Motivé par ce constat, Santos a lancé Óleo no Ponto, un projet communautaire visant à collecter et recycler l’huile usagée en produits d’entretien écologiques. L’objectif ? Réduire la pollution, créer des emplois et sensibiliser les habitants.
Sabão do Morro : le savon qui change les vies
En 2021, le projet a reçu une subvention de 350 000 réaux (environ 65 000 dollars) de la Fondation pour la recherche scientifique de Rio de Janeiro (FAPERJ). Cette aide a permis d’investir dans des machines, de la recherche et la formation de personnel. Le projet a alors pris un nouveau nom : Sabão do Morro, ou « savon de la favela ».

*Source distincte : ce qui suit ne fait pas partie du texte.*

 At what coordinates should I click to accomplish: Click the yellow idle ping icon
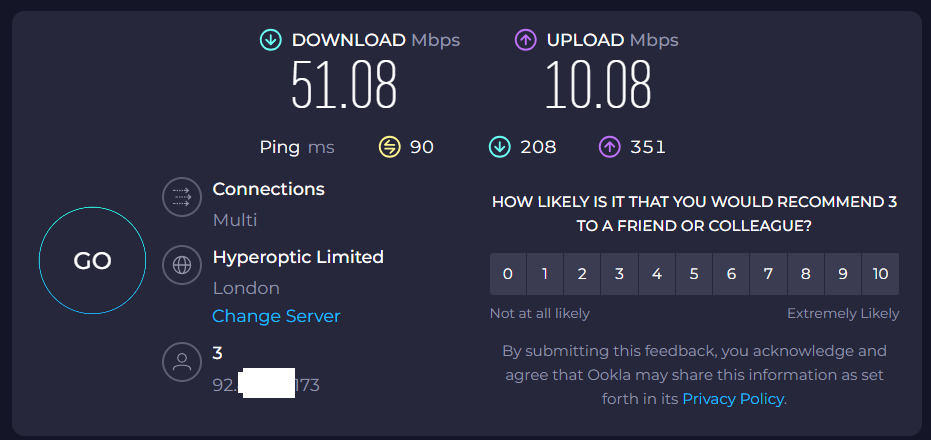[x=389, y=147]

Les femmes de Rocinha sont au cœur de cette initiative. Elles participent à des ateliers de trois mois pour apprendre à fabriquer des produits de nettoyage écologiques. « Nous voulons leur donner les moyens de pêcher elles-mêmes », explique Adriana Moura, qui dirige désormais le projet. Les produits, vendus sous forme de pains ou de pâtes, sont fabriqués à partir d’huile recyclée, de soude caustique et d’essences aromatiques.

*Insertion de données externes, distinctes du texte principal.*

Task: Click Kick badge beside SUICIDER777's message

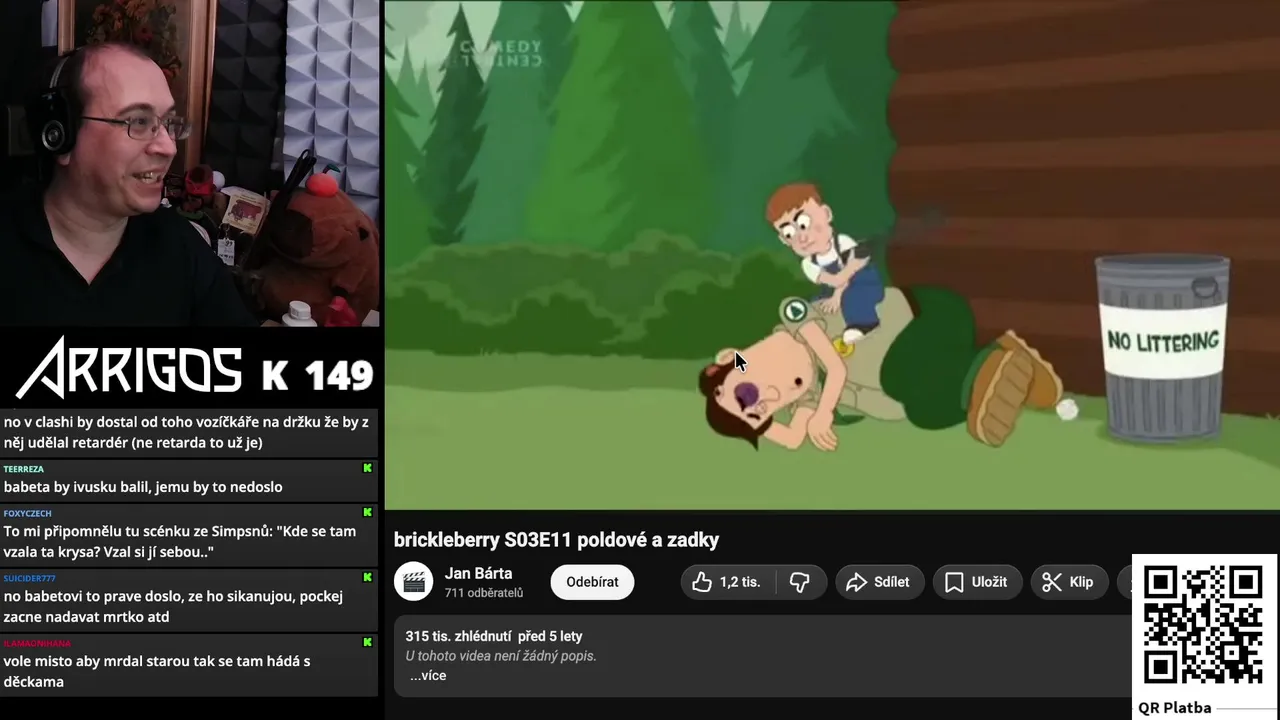Action: pyautogui.click(x=367, y=577)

Un impact environnemental et social mesurable
Avant Óleo no Ponto, l’élimination inappropriée des huiles était courante. Les habitants jettent souvent leurs déchets dans les égouts, provoquant des obstructions, des inondations et une pollution massive des plages, comme celle de São Conrado. Grâce au projet, plus de 14 400 litres d’huile ont été collectés entre 2024 et 2025. Depuis avril 2025, avec l’ajout de partenariats avec des hôtels et centres commerciaux, le volume mensuel a augmenté de 50 %, atteignant 1 800 litres par mois.
Les bénéfices sont multiples :
Réduction de la pollution des eaux et des sols.

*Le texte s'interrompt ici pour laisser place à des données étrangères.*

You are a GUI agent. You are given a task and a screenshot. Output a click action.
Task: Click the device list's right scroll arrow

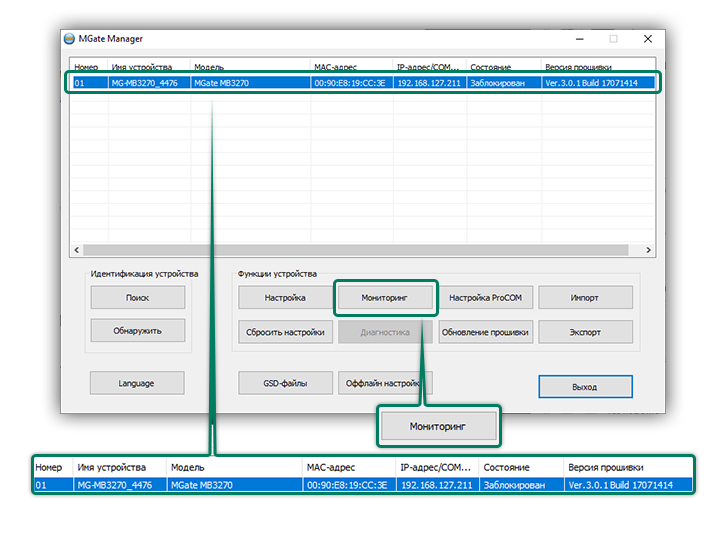point(648,250)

Création d’emplois pour les femmes de la communauté.
Sensibilisation à l’économie circulaire et au développement durable.
Un modèle reproductible et inspirant
Le succès de Sabão do Morro ne s’arrête pas à Rocinha. Adriana Moura rêve de voir leurs produits dans les rayons des grands supermarchés de Rio. « Ce n’est pas moi qui récolterai les fruits de nos efforts. Nous cherchons à sensibiliser les générations futures », souligne-t-elle. Des conférences dans les écoles et des partenariats avec des entreprises locales renforcent cette vision.
Pour l’ingénieure environnementale Amanda Caroline Sousa, ce projet illustre les trois piliers du développement durable : social, économique et environnemental. « Réutiliser les déchets comme matière première, c’est mettre en pratique l’économie circulaire », explique-t-elle.
Vers un avenir plus vert et plus solidaire
Marcelo Santos ne compte pas s’arrêter là. Il envisage d’étendre le réseau de collecte, de multiplier les formations et de collaborer avec d’autres organisations. « En éliminant le pétrole des plages, des rues et des égouts, nous assurons aussi la sécurité des habitants », affirme-t-il.
Rocinha prouve qu’une favela peut être un laboratoire d’innovation sociale. Óleo no Ponto et Sabão do Morro montrent comment une idée simple peut transformer des vies, protéger l’environnement et inspirer le monde entier. Une histoire de résilience, de créativité et d’espoir.